Replay Value: 9
The WWE SmackDown franchise has become a staple for THQ ever since they've gained the WWE license from the, now defunct, Acclaim. From the start, the series has been a smash hit and a financial success for THQ. So it's no surprise that nearly every single year following the first release has been a new SmackDown game (the first two SmackDowns both came out in 2000, in fact). So now, we're at the tenth game, a follow-up to last year's absurdly flawed and poor effort. But things have changed for SvR2009...THQ and Yukes have listened to our complaints.
The reigning champ of wrestling games lost its belt by default. It didn't matter if WWE2008 was the only wrestler available last year, it simply doesn't deserve any accolades. But this game, it's a different story. Last year my biggest complaint with SvR2008 was that it was slow...dreadfully slow, in fact. Wrestlers walked and ran at a snail's pace, and it was infuriating. The lack of excitement absolutely demolished a game full of potential. Clunkiness was another issue, the controls just didn't seem tight, and the poor collision detection didn't help make matters any better.
As you can guess, all of that's been cleared up. Now the speed is intact, allowing for a much more exciting game of wrestling that represents the actual sport a whole lot more than last year's game. The controls have been tightened up considerably, feeling a lot more intuitive and responsive. Hand in hand with the new controls comes collision detection that doesn't have your flying wrestler fly right past your opponent and face first into the mat. With all of these issues fixed, the fluidity of the game improves ten fold; I was pulling off maneuvers left and right, keeping the action alive in all of my matches. It's amazing how much just a few minor tweaks can change the entire experience of the game, isn't it?
Mechanics remain largely the same over last year's game, as you'll use the right analog stick to pull off a variety of moves, and a modifier button coupled with the analog stick to pull off an additional set of moves. Once your player's power gauge reaches the top, you can choose to either use a finisher, or store half of your power gauge and pull off a signature move. The great thing about the improvements of SvR2009 is that it also makes the game feel a lot more powerful; every attack you land feels just as solid as the last.
The great thing about SmackDown games has always been its bevy of features, and once again, SvR2009 proves to be no different. Boasting nearly every match type the WWE has to offer, SvR2009 even gains the Inferno Match. In total, 56 match types exist, spread across seven categories, including One on One, Two on Two, Triple Threat, Fatal-4-Way, 6-Man, Handicap, and Royal Rumble. If that's not enough for you, you can enter the game's all new Road to Wrestlemania mode, where now a Co-op storyline exists for tag-team gamers, as do a variety of unique storylines and cutscenes.
Create a Finisher returns for this year's iteration, but now with changes made to the interface to make it more user friendly and intuitive. If you're feeling extra creative, go on create your own WWE superstar, an entrance, and a move-set. With a game that's actually playable this time around, all of these modes are actually quite a lot of fun to explore. It must be said that the amount of depth in the Create a Superstar mode is utterly incredible. And hey, once your done with the Road to Wrestlemania mode and want more, enter the Career and Tournament modes. Believe me, there's a good amount of things to do here, it'll take a while to get it all done. Of course, don't forget the online gameplay, which has been enhanced for SvR2009, and gives you even more stuff to do.

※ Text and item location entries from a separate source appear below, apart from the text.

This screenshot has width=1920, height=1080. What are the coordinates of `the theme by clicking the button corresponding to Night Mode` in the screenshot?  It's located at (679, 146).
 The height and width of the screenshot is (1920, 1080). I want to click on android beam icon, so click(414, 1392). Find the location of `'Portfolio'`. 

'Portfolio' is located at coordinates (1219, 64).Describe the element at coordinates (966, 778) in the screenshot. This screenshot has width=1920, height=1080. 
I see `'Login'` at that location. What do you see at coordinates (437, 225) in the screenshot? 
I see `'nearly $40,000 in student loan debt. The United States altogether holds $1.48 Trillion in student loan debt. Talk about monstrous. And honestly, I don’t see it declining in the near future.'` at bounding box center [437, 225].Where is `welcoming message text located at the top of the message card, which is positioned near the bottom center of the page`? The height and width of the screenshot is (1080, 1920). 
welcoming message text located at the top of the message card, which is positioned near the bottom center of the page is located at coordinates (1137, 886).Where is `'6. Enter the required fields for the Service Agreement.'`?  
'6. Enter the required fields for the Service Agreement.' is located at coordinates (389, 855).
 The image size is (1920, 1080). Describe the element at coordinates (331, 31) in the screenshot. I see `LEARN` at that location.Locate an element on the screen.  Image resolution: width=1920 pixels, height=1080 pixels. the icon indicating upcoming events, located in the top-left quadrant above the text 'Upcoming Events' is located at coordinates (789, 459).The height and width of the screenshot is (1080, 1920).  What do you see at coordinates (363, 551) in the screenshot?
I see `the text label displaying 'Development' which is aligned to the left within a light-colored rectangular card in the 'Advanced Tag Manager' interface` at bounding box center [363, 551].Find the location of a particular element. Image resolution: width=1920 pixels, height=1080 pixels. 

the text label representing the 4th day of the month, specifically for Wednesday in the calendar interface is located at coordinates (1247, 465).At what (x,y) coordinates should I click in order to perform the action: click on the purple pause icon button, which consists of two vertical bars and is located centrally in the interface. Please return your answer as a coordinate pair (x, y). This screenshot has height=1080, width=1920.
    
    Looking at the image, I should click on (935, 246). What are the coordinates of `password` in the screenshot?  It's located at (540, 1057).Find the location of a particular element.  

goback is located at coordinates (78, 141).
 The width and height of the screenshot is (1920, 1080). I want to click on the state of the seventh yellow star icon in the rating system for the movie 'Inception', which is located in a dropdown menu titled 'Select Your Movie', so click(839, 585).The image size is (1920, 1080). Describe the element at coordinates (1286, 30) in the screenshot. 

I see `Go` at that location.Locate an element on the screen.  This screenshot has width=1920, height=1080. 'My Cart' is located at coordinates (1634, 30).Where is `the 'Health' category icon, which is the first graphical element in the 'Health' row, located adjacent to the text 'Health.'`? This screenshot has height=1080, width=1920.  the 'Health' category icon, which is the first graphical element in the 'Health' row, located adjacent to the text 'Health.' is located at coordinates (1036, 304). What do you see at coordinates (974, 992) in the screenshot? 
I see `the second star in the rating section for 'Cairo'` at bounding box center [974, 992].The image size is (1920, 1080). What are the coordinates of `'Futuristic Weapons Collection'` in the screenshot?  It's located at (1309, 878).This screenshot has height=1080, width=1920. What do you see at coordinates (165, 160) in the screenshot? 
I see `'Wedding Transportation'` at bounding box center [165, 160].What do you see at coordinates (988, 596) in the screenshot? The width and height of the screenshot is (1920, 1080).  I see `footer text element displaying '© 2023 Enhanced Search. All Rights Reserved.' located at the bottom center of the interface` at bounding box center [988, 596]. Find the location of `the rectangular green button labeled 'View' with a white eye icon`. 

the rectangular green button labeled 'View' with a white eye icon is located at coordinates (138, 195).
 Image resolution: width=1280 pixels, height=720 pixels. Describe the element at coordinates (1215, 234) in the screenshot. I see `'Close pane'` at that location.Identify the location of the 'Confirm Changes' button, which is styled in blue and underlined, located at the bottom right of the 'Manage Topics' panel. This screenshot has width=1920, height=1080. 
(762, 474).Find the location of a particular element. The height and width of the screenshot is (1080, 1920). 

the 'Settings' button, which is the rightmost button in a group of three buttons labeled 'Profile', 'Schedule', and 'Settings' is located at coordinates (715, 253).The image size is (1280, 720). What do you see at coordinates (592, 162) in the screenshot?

For the most part, the visuals look identical to that of the previous game, but that's not a bad thing. This means you still have very detailed wrestlers who look practically identical to their real-life counterparts. The picture is silky smooth, and the image quality isn't marred by poor image issues such as aliasing or flickering. Additionally, the frame rate kept everything moving along well. Fixed are also all of the crippling visual issues, such as the wrestlers warping all around the screen, falling through the mat, among other collision detection errors. That is not to say that the collision detection is perfect, but a lot of its problems have been addressed. On top of that, my complaint about the crowds from E3 have been addressed. Back in July, the crowd past the fourth row were just blotchy pixels, and that's been fixed with some more detail -- it's not super great, but it certainly isn't as ugly as the early version of the game. I still think it's time for the franchise to stop tuning up the PlayStation 2 engine and work on a proper overhaul for the franchise, though.
Unfortunately, while nearly everything else has changed, the audio hasn't received the same love and care. Commentary, while boasting some more lines, is largely bland and boring much like last year's game. Michael Cole/Tazz and Jerry "The King" Lawler/J.R tend to repeat themselves often, and they rarely mention the wrestler's in the ring by name, it's often a generic reference such as "superstar" or "athlete". So yeah, not much change here and that's a shame. But you do get to use your own songs from your PS3's HDD when creating an entrance and its theme music.
WWE SmackDown vs. Raw 2009 is a major improvement over last year's terribly flawed game. Yukes have tightening nearly everything up for this year's game, and it goes to show how just a few minor things can ball up into something big. SvR2009 is a return to form for the franchise, and fans of both the WWE and SmackDown games should really love this. Even though Midway's TNA Impact showed some potential, THQ has returned to smash it.